In Paris, Antoine was exposed to modern painting and the work of the Impressionists. The intellectual stimulating atmosphere of the city reinforced his vision, he painted many landscapes en-plein-air, but truly loved drawing and painting from live models. These studies reveal the artist's developing style, characterised by the flow and economy of line as well as a sense of elongation.

==Self-Portraits ==
With over 80 documented self-portraits produced, during different stages of his artistic career, Camilleri ranks as Malta's most revered self-portraitist who defined himself and his art through the promulgation of his own image. Antoine Camilleri's introspective nature is widely explored in his self-portraits. The artist recorded his physiognomic progression and experiences through the painted self-portraits. As a result, the depicted self-representations mediate the spiritual, intellectual and artistic psyche of the artist. He presented himself to the viewer in a series of moods and intensive looks, sharing joyful and difficult moments from his personal life. Camilleri's self-portraits acted as a therapeutic antidote where he exposes his inner self as if in an act of confession. Camilleri in his self-portraits sheds all religious inhibitions and disregards any conservative criticism by depicting himself in the guise of the resurrected Christ exposing the stigmata. The artist further elaborates on the idea of self-definition by incorporating in his works readymade objects, things that he was acquainted with in his studio or in his house. He petrified these found-objects with resin, and eternalised them to be viewed as natura morta itself, becomes the work of art. Camilleri does not tamper with, interpret or modify his surroundings from their pure state of being; he simply immortalises them and shares them with the viewer as part of his memory, as an extension of the self.

==New Realism==
Antoine Camilleri experimented many forms of art, one of his experiments was the introduction of "objet trouve". Real food such as bread, cheese and wine were preserved forerever in his works concealed under a film of resin.

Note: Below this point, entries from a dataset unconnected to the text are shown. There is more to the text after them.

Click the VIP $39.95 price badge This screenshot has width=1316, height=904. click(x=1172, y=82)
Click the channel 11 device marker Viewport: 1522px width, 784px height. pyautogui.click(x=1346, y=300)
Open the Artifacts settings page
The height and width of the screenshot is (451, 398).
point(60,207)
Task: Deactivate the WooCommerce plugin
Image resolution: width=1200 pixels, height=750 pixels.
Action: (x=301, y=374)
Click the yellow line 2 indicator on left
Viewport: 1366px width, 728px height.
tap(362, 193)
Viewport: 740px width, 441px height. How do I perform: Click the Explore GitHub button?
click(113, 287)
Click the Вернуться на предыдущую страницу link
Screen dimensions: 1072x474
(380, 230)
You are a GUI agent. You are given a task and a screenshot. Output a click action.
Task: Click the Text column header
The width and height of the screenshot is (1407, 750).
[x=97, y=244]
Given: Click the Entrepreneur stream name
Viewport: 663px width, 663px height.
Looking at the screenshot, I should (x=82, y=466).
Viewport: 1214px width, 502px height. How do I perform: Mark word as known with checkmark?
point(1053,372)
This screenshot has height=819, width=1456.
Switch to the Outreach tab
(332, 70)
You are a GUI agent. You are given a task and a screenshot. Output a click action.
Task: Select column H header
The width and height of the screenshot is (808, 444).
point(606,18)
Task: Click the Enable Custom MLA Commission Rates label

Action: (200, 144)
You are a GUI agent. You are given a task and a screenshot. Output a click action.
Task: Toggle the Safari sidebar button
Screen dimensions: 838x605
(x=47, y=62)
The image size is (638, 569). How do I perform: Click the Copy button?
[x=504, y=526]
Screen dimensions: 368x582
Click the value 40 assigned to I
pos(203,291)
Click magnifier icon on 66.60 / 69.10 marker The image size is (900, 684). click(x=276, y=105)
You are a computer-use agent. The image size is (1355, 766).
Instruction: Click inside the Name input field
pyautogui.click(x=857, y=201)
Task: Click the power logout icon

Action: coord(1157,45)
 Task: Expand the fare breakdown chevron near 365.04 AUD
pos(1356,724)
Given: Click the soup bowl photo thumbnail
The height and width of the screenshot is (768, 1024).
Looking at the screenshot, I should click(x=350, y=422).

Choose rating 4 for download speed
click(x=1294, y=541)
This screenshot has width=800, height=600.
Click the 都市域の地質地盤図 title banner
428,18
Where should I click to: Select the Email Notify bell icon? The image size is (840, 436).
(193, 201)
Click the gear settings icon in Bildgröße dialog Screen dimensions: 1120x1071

Dr Joseph Paul Cassar contends that Camilleri anticipated New Realism artist, Daniel Spoerri’s famous breakthrough, known as his ‘snare pictures’ (tableaux piège), in which he fixed the remains of the ordinarily mundane, such as the constituents of a meal, crockery and glassware, in vertical tableaus. Camilleri evidently had embarked on such experimentation prior to the Swiss artist, as shown in Camilleri’s similarly themed work. Cassar states that he approached major art institutions with this claim and none of them negated its veracity. This adds another layer to the relevance of Camilleri as an artist of international importance.

==Exhibitions==
Camilleri was among the first Maltese artists to exhibit in the Venice Biennale in the country's inaugural pavilion in 1958.

==Health and death==
The artist suffered from various health problems throughout his life, in 1972 he had a heart attack which forced him to stop teaching for a short period of time. Later, in 1978, he underwent major surgery which he memorialised in a work called After Surgery, 1983. In 1996 Camilleri went through a by-pass, later producing a work titled After the By-Pass, 1999, in which he included the surgical knife that was used during the operation.

In 2003 he was diagnosed with Parkinson's disease and took up residence at St. Vincent de Paul Long Term Care Facility.

Antoine Camilleri died on 23 November 2005.